(Rows from a screen grounding dataset)
#####

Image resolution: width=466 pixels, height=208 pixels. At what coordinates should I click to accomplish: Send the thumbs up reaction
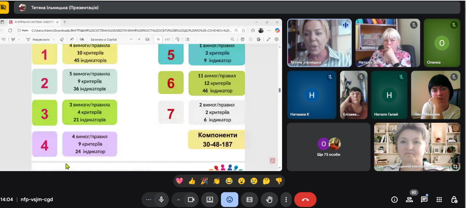click(192, 181)
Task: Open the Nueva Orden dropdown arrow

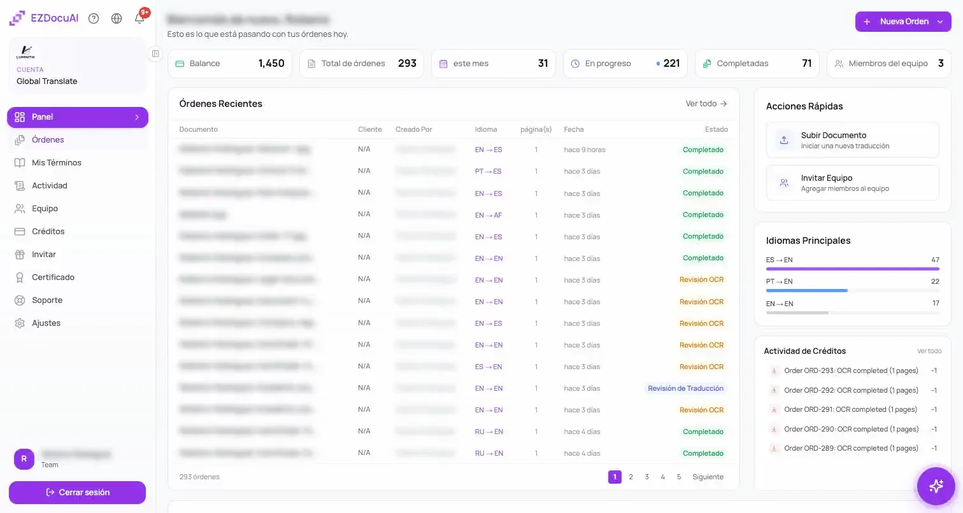Action: tap(940, 22)
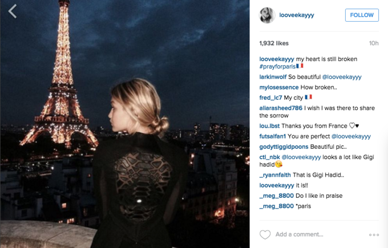Open the looveekayyy username in the header
The height and width of the screenshot is (248, 388).
(297, 15)
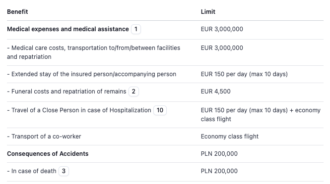Click EUR 3,000,000 in the Medical expenses row
The width and height of the screenshot is (330, 184).
[222, 29]
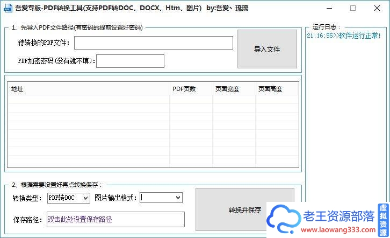Minimize the PDF converter window
Viewport: 390px width, 238px height.
[328, 8]
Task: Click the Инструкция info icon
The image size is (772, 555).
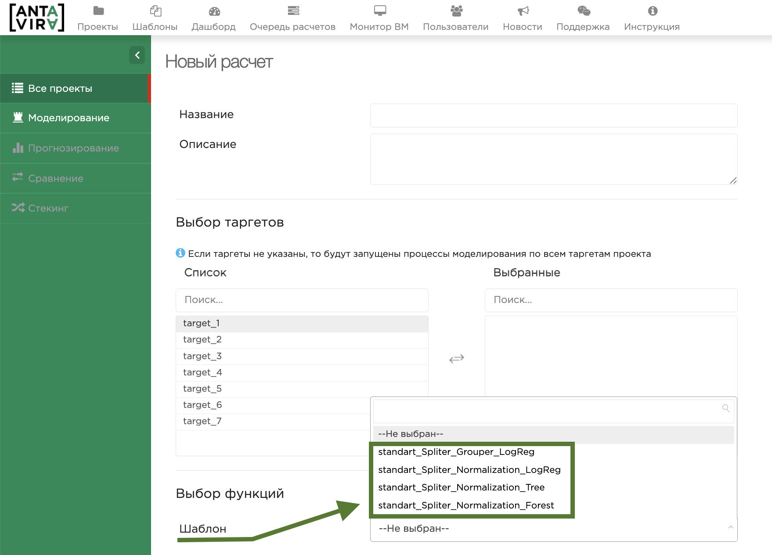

#####

Please rewrite the records above as a numbered list, one item per line, with blank lines skipped and the pictures left out.

1. Image resolution: width=466 pixels, height=208 pixels. At what coordinates should I click to accomplish: Send the thumbs up reaction
2. click(192, 181)
3. Task: Open the Nueva Orden dropdown arrow
4. Action: tap(940, 22)
5. Open the looveekayyy username in the header
6. The height and width of the screenshot is (248, 388).
7. (297, 15)
8. Click EUR 3,000,000 in the Medical expenses row
9. The width and height of the screenshot is (330, 184).
10. [222, 29]
11. Minimize the PDF converter window
12. Viewport: 390px width, 238px height.
13. [328, 8]
14. Task: Click the Инструкция info icon
15. The image size is (772, 555).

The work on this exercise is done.